#### TEXT FOR ANALYSIS:
= Junipero Serra Landfill =

Solid waste disposal site in California, United States

The Junipero Serra Landfill was a solid waste disposal site in Colma, California, United States. The site was closed in 1983 and ultimately developed by commercial land uses, collectively known as the Metro Center. The original commercial use built on the closed landfill site was a Home Depot retail store and parking lot constructed over 1,348 piles, each driven approximately 160 ft deep into the landfill (Bay Area Rapid Transit District, 2006). The site also required the engineering of a landfill gas control system, since, when organic solid waste aerobically decomposes, it produces methane gas, which is explosive and toxic in large concentrations. SCS Engineers was presented an award by the Solid Waste Association of North America for the design of the closure methane capture system at this landfill. (SCS Engineers, 2002).

The Junipero Serra Landfill is situated on the San Francisco Peninsula in the eastern foothills of the northwest trending Santa Cruz Mountain Range. The foothills and eastern flanks of the range are composed largely of poorly consolidated Pliocene-Quaternary freshwater and shallow marine sediments that include the Colma and Merced Formations. (Earth Metrics, 1989) (Hart, 1985) The Junipero Serra Landfill began operations in the year 1956 and accepted primarily commercial solid wastes.

#### PROVIDED DATA:
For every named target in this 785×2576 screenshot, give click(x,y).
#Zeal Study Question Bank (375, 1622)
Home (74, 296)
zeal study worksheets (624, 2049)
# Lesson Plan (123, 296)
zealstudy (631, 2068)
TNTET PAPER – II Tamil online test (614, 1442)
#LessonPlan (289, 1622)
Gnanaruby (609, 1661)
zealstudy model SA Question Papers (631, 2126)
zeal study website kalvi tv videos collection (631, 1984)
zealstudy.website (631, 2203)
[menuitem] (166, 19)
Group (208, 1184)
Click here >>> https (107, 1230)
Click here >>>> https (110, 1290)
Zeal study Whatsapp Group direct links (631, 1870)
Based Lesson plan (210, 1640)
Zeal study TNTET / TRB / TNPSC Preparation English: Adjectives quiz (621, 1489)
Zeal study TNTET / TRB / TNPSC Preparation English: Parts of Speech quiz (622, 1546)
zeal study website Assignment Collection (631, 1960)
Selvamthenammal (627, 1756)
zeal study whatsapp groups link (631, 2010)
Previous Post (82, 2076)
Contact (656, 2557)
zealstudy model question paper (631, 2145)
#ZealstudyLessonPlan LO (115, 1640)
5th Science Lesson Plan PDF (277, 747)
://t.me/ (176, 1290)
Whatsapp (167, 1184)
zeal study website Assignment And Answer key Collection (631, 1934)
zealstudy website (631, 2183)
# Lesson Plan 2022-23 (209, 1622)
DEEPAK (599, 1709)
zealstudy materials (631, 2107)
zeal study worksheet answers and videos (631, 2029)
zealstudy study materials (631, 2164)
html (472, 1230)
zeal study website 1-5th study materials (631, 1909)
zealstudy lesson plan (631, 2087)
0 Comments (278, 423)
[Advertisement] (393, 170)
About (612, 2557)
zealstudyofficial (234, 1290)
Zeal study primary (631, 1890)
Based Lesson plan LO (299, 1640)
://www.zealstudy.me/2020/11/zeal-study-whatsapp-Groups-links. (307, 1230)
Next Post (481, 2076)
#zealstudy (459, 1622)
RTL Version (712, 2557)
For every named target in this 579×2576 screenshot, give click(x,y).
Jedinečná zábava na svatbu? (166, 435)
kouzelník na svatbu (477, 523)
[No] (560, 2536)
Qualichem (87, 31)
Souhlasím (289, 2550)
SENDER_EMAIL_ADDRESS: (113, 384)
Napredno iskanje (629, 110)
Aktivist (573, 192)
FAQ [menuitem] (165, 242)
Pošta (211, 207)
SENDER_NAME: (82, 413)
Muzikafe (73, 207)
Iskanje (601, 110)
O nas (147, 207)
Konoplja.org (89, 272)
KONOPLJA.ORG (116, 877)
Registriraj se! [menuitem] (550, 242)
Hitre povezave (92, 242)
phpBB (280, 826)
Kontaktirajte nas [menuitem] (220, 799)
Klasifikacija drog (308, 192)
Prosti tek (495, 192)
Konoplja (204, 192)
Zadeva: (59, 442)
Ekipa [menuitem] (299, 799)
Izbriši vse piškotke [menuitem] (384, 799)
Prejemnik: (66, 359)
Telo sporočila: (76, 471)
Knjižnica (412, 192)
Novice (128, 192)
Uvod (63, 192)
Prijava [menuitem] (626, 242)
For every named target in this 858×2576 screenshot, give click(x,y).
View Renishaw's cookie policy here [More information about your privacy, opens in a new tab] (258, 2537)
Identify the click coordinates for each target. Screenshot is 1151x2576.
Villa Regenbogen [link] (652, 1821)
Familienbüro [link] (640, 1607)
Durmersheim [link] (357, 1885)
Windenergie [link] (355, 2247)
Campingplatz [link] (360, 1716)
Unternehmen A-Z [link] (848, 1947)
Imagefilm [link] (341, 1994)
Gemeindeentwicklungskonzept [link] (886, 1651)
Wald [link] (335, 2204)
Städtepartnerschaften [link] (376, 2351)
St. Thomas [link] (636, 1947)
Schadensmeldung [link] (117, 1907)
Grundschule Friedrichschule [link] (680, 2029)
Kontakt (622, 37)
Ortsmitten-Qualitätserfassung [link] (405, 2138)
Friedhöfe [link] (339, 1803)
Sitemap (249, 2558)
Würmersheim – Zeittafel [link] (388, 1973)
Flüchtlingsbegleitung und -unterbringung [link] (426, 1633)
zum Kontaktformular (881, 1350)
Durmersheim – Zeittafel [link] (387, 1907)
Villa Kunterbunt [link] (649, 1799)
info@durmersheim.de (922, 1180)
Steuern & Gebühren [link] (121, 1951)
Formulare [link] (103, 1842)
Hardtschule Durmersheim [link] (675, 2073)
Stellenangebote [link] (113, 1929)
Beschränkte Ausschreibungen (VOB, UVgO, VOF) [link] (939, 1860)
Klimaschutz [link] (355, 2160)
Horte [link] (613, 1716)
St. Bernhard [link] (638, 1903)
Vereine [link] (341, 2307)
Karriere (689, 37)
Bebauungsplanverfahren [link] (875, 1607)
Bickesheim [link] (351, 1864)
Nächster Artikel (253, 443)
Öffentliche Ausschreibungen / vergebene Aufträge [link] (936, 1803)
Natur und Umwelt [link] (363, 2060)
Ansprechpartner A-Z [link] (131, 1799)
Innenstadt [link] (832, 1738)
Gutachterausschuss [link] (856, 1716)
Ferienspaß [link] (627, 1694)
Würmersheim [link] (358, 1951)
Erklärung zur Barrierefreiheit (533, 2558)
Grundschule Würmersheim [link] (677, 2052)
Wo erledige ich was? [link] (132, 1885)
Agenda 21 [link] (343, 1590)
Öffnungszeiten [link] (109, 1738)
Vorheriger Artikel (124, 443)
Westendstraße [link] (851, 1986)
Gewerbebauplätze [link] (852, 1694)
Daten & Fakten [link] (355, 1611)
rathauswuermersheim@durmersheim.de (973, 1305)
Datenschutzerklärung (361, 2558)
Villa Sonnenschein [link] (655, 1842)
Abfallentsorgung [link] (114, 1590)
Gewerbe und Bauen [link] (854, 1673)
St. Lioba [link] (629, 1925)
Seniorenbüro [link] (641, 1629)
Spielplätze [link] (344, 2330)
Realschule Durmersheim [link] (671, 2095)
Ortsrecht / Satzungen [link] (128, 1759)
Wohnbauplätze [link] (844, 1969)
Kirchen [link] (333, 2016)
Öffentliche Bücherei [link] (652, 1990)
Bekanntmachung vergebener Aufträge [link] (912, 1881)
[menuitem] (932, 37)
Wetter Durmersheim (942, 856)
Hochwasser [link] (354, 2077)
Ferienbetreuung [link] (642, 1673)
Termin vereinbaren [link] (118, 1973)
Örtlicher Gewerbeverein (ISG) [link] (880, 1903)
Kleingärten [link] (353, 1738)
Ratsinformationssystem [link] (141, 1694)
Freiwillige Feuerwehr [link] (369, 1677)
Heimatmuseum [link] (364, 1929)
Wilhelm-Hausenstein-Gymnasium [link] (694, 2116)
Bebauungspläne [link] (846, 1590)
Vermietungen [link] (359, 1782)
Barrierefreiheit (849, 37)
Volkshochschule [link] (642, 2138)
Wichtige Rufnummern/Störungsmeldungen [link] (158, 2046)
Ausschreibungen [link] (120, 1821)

#### TASKS AND EXERCISES:
1 – Reproduce the stretch of the Junipero Serra Landfill article from "The Junipero Serra Landfill was" through "(SCS Engineers, 2002).".
2 – List every source cited in parentheses in the Junipero Serra Landfill article, with the year given for each.
3 – According to the Junipero Serra Landfill article, why did SCS Engineers receive an award from the Solid Waste Association of North America?
The data come from a separate source unrelated to the Junipero Serra Landfill article.

#### TASK SOLUTIONS:
1 –
The Junipero Serra Landfill was a solid waste disposal site in Colma, California, United States. The site was closed in 1983 and ultimately developed by commercial land uses, collectively known as the Metro Center. The original commercial use built on the closed landfill site was a Home Depot retail store and parking lot constructed over 1,348 piles, each driven approximately 160 ft deep into the landfill (Bay Area Rapid Transit District, 2006). The site also required the engineering of a landfill gas control system, since, when organic solid waste aerobically decomposes, it produces methane gas, which is explosive and toxic in large concentrations. SCS Engineers was presented an award by the Solid Waste Association of North America for the design of the closure methane capture system at this landfill. (SCS Engineers, 2002).

2 –
- Bay Area Rapid Transit District, 2006
- SCS Engineers, 2002
- Earth Metrics, 1989
- Hart, 1985

3 – SCS Engineers received the award for designing the closure methane capture system at the Junipero Serra Landfill.